**WORK ORDER:** Your answer should consist of the lines holding "this", copied from the material below.
[[ DATA EXTRACTS open ]]
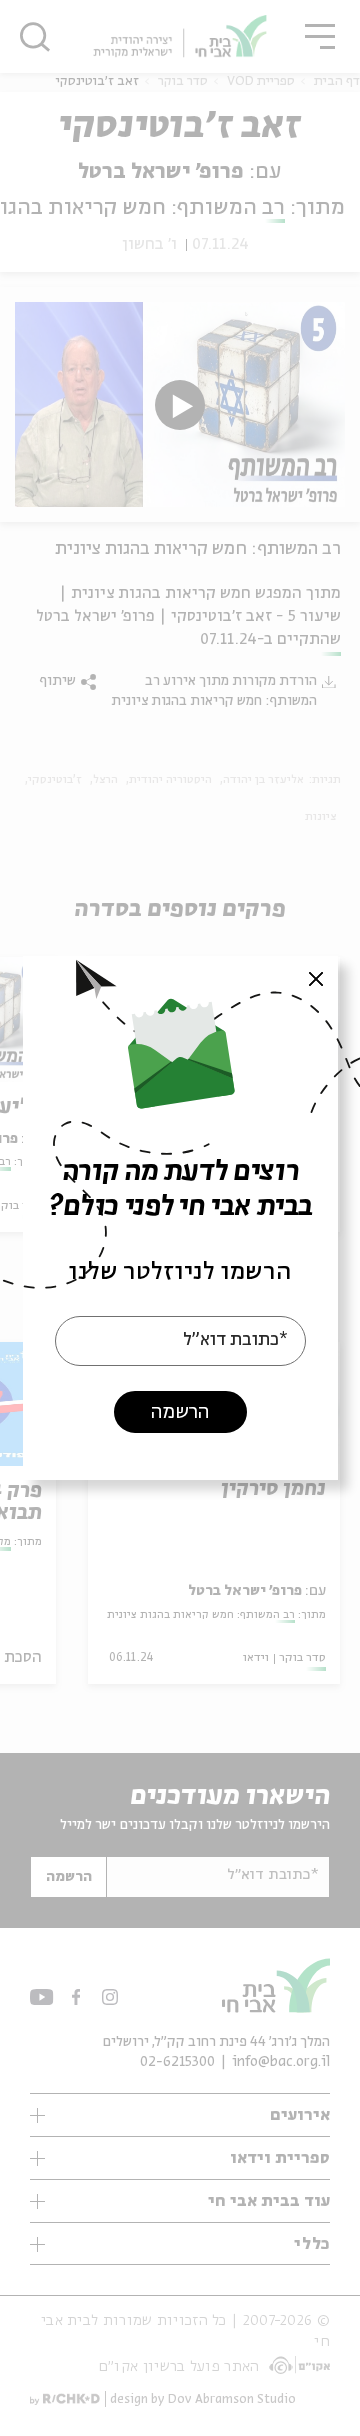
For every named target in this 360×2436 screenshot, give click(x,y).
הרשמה (180, 1412)
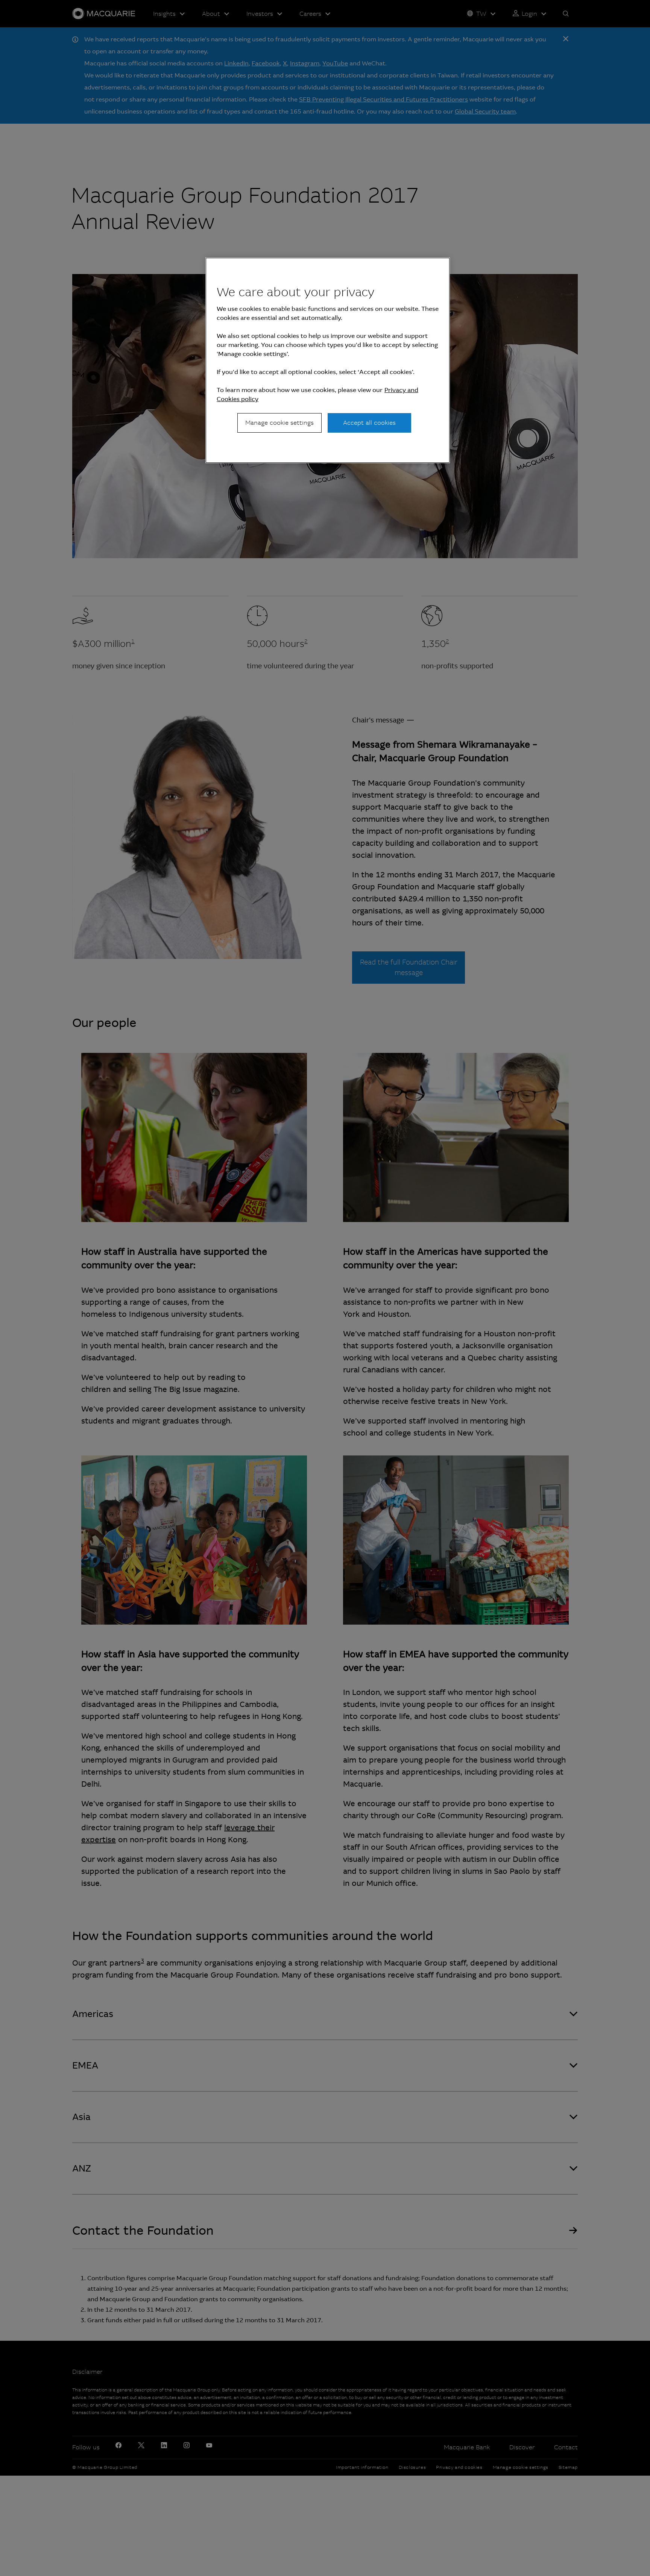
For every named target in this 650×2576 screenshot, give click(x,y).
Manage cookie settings (279, 423)
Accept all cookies (369, 423)
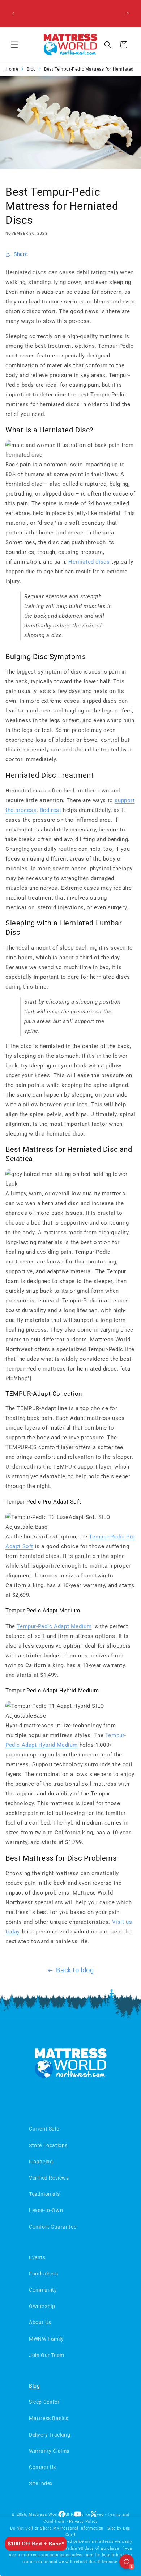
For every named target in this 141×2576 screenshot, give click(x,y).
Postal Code (29, 1321)
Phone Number (32, 1294)
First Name (27, 1212)
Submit (70, 1351)
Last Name (27, 1239)
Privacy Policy (57, 1375)
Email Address (32, 1266)
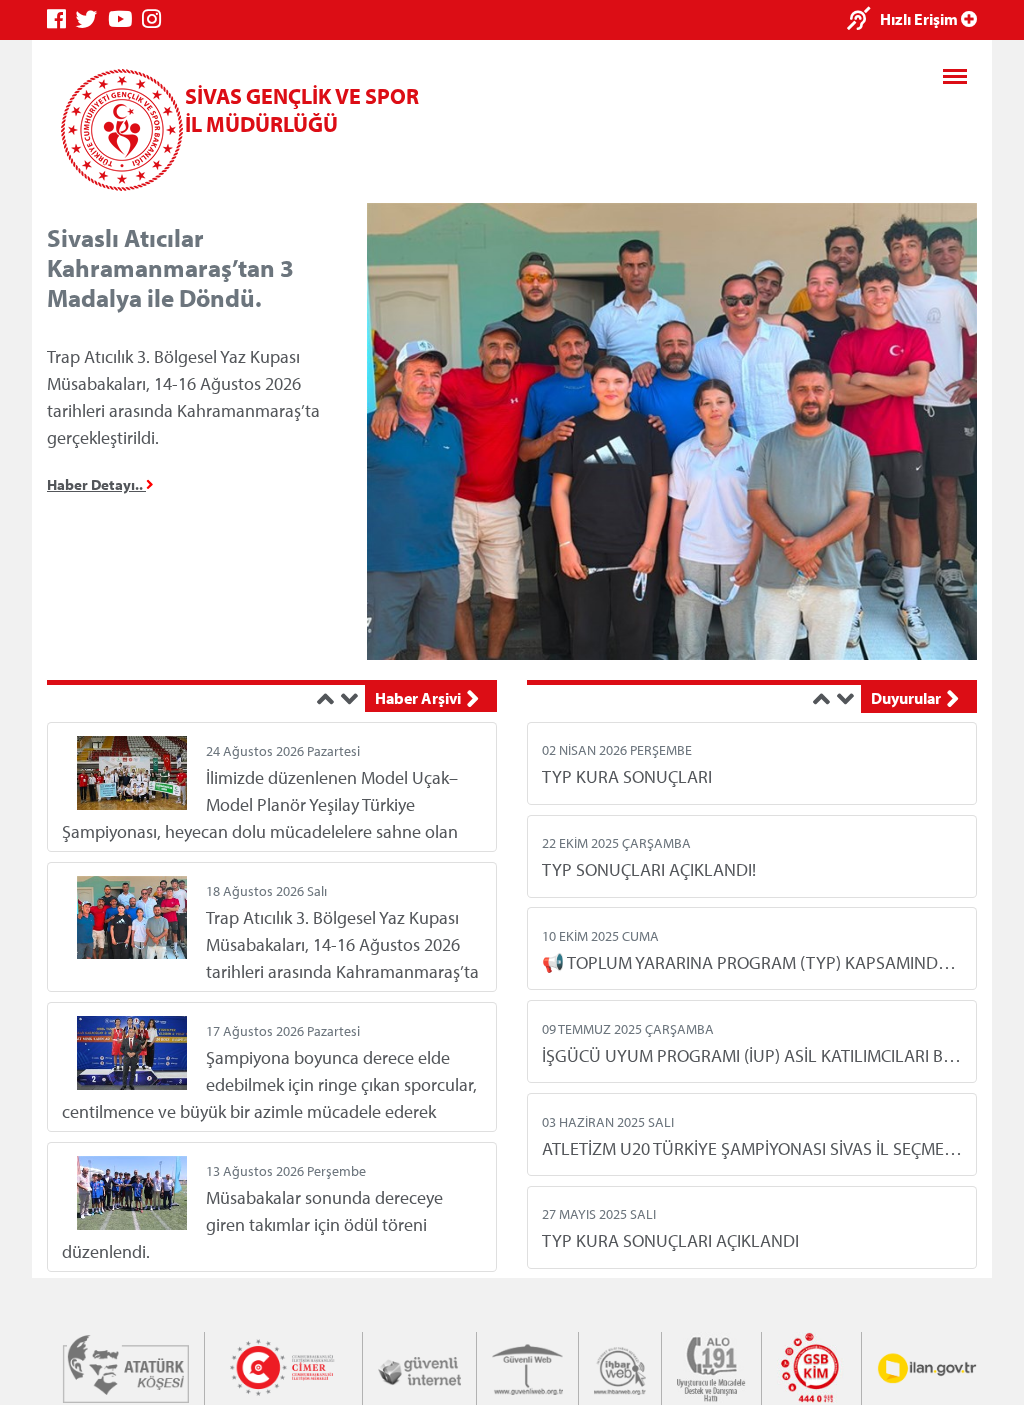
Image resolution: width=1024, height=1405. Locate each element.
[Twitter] (92, 19)
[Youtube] (125, 19)
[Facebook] (61, 19)
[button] (329, 699)
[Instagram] (156, 19)
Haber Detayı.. (96, 484)
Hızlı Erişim (920, 19)
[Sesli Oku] (863, 20)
[[ DATA EXTRACTS closed ]]
**EXERCISE SOLUTION:**
For every named target in this 360×2436 screenshot, give click(x,y).
For every named target in this 650×2576 screenshot, give click(x,y).
For every named target in this 141×2576 screenshot, give click(x,y).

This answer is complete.